Haldane’s own personality marked him out in a crowd perhaps even more than his politics. There is yet something in the rebel in the professor that evokes a charm all of its own. Quitting Cambridge in 1932 he worked in University College, London. When asked to submit a report to a council, this incredibly prolific scholar penned a poem. ‘But I have you on toast/ For I shall not retire/ Till I’m offered a post/ AT the same pay or higher,’ he wrote. The sting was in the tail where he said, ‘And a person of my reputation/ you haven’t the courage to fire.’ This was long before he had turned a committed Marxist.
Haldane’s pioneering early applications of science on the battlefield in Spain to save the lives of the Republican soldiers and civilians alike from the worst effects of bombing and shelling were to stand him in good stead when Britain was at war. His work on air raid shelters and equally so his courage during Luftwaffe air raids made him widely admired by his countrymen and women. The wonder of the UK’s archives and open access rules show how closely snoops had watched the professor across the years. To be fair, and here Subramanian’s direct quotes from the files are hilarious (and literally comical) more often than not, they found he was a first-rate intellectual of firm beliefs but by no stretch a traitor.
Yet even in the post-Stalin years he still admired the charlatan Lysenko who reduced Russian genetics to an ideological morass at the cost of fine, gifted scientists. Here, as the author shows, Haldane was in the company of fine minds who let ideological blinkers overcome their innate questioning of authority in their own society.
A ‘walking encyclopedia and academic of rare uncommon quality’, JBS Haldane’s felicity with mathematics enabled him to write papers that would today rank as citation classics
In this latter role, he was second to none. Haldane exited British academia in the wake of Antony Eden’s disastrous Suez adventure in 1956. For Haldane, it was the last straw. He had visited India in the winter of 1951-1952 when the country was in the throes of its first General Election. Typical of the man, he delivered 35 lectures in seven weeks. Nehru and the blend of democracy with socialism, as much as the advocacy of peace in the world arena, attracted him to India. His tenure at the Indian Statistical Institute (ISI) did not end happily as he clashed with Director PC Mahalanobis.
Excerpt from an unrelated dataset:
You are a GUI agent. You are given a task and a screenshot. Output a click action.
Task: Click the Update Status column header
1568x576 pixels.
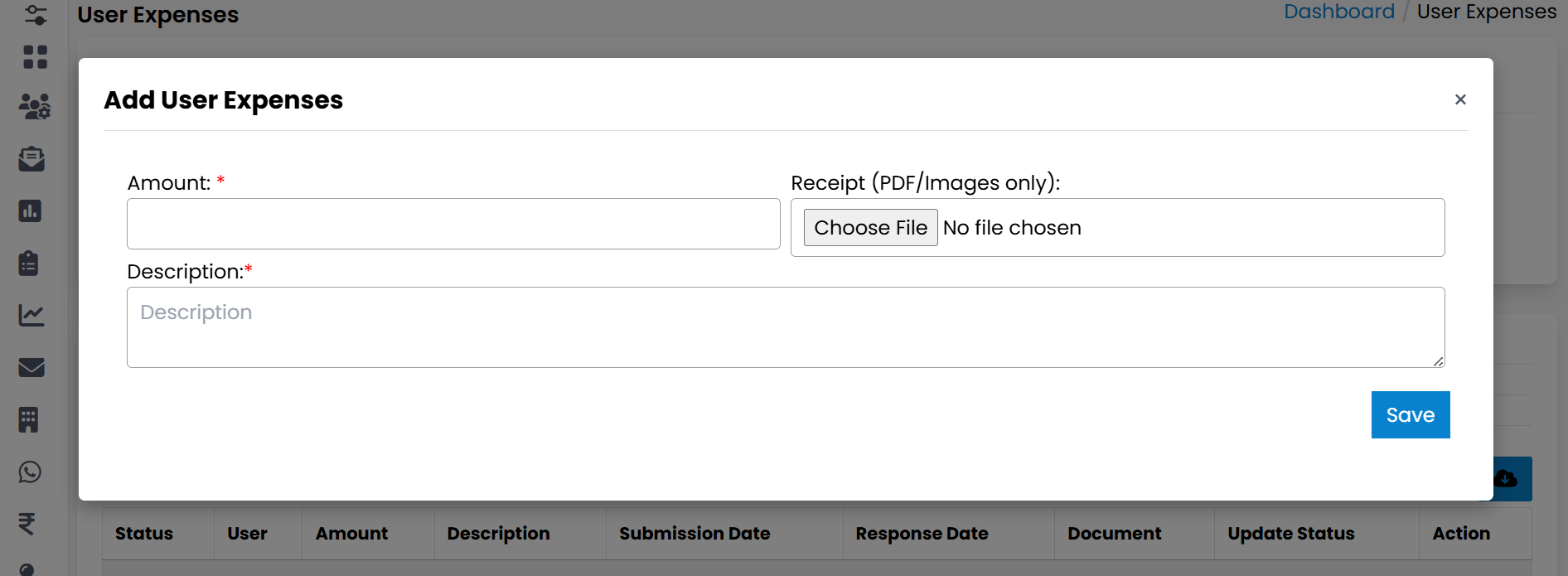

These were two men with two egos too large for one small cage! But when he left he took an offer in Bhubaneswar. He had already taken up Indian citizenship and saw his future in his newly adopted land.
The admiration for India had a larger context as had his earlier love for the Soviet experiment. It is easy to forget that the 1950s were the time of the first nuclear-arms race, of McCarthy in the US and the start of largescale funding of varsity research for the military-industrial complex. Much of this did more than distress Haldane. If his blinkers had been on with the excesses in the East, he was outspoken in his views of the West in the new world of the Cold War. This needed rare courage, more so in a man of his class and background.
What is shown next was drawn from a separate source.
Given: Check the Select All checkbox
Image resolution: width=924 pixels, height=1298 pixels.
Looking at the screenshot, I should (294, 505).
India was no paradise but he took the struggles with the bureaucracy in his stride. The ISI years were tough on him. The contracts and fine print were unrelenting. He could not speak on political matters or buy any equipment for more than Rs 10 without sanction.
He died in August 1964, a scientist with a voice all his own. Haldane emerges in this book a more luminous and textured figure but also one who straddled many branches and spheres of knowledge. This is a gem of a book where the easy turn of phrase comes with rare insight.